In general, matter has been exploring design spaces – initially landing on atoms and thus elements and then quickly moving on in smaller niches to molecules and hence complex chemicals. One strand of organic chemistry moved much further in complexity and led to life at least on one planet as we know it. Within this strand, one sub-strand moved further in complexity of social organization – creating a global interconnected system of organizing about 7 billion individuals of the species.

It would be quasi-teleological to say that there is a purpose to all this i.e. complexity is increasing. I wouldn’t even go that far. To me, the blind exploration of design spaces that has been going on is enough as a guideline. When matter first coalesced into hydrogen and helium, we got stars. However, these were of different size – owing to various contingencies. Some became black holes, other shone as regular stars of some size or other. Some matter didn’t coalesce into large enough blocks but remained in orbit around other large masses – giving rise to planets.

The story goes on. It is not necessarily of increasing complexity but exploration of various possibilities from a given starting point. That is how evolution happened. Such diversity of species suggests that there is more than one way of being in the world – an elephant as well as an earthworm. Human is yet another way of being here. It turned out to be a starting point of larger complexity. Now we inhabit an interesting branch of this march of exploration – one with a complex society, language, several memes and spare time and energy for further exploration.

What we do with that is up to us. The reason I am not all that enamoured by ‘happiness’ as an alternative to exploration is because it gets boring pretty fast. Also, owing to the complexities of human brain and human societies, it is often hard to predict and plan for. It just happens, when it does. Also, the happiness logic is inverted in modern human societies – evolution gave us the happiness phenomenon to steer our behaviour towards survival and procreation. Now we are obsessed with that lever and we keep pulling on it – to titillate our senses, although we are well-fed and adequately procreated.

Exploration is a concrete and controllable agenda to pursue. It doesn’t prescribe a lot and doesn’t have too many ‘key result areas’. It asks a simple thing of its practitioners – avoid repeating and attempt to go through the new rather than the old.

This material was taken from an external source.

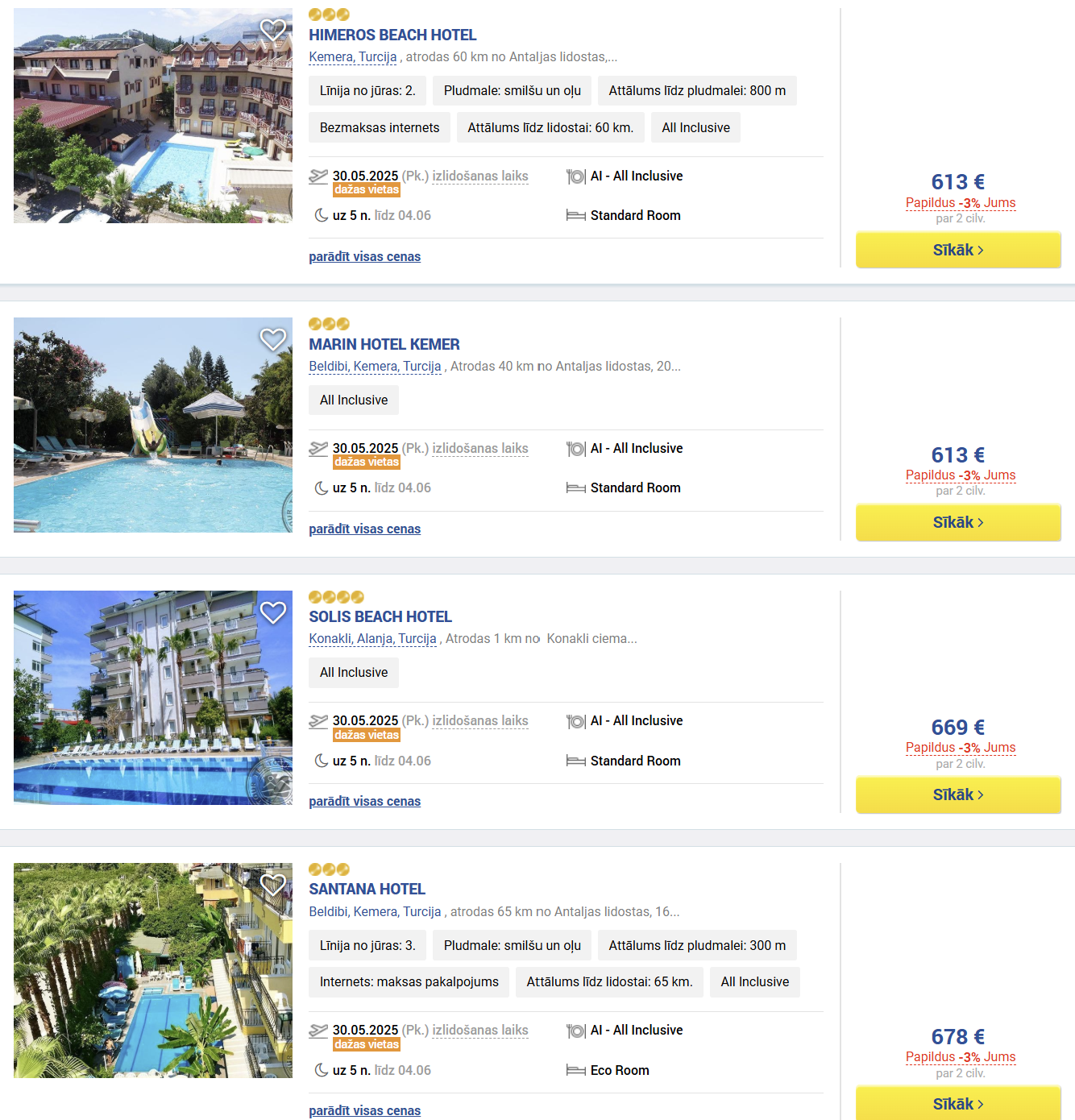Toggle heart on Marin Hotel Kemer photo
Image resolution: width=1075 pixels, height=1120 pixels.
pyautogui.click(x=273, y=339)
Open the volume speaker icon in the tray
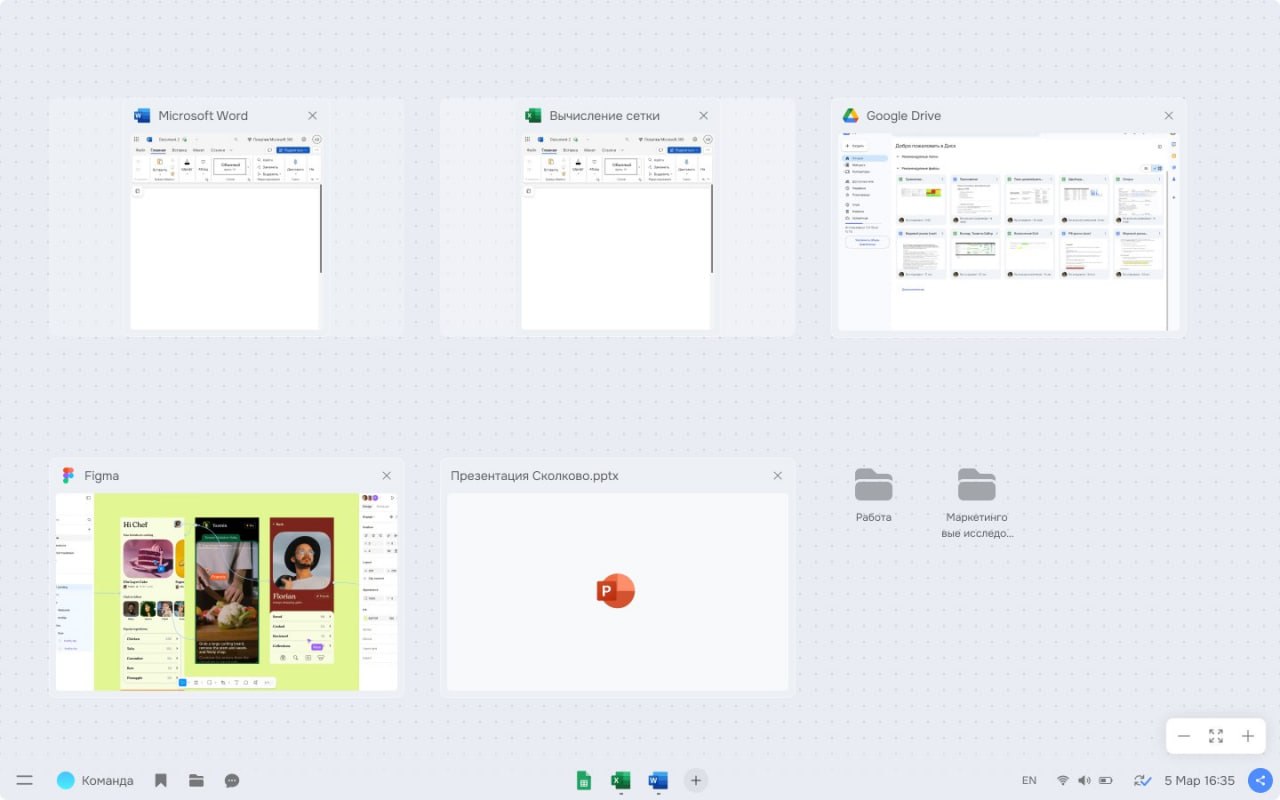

One can of course be thoughtful about how and what to explore. But this can easily become mired in complex considerations which may masquerade as simple improvement of exploration but are really driven by the hidden agendas of the pleasure-seeking or novelty-fearing modules in one’s brain.

There is no major prescription. This is an attitudinal shift to bring about. This is also something to keep in mind to help liberate the brain from niggles of worries, angsts and so on – most of them quite irrelevant when seen from the exploratory point of view but major ones if one follows the modernist thought process of a purposeful life!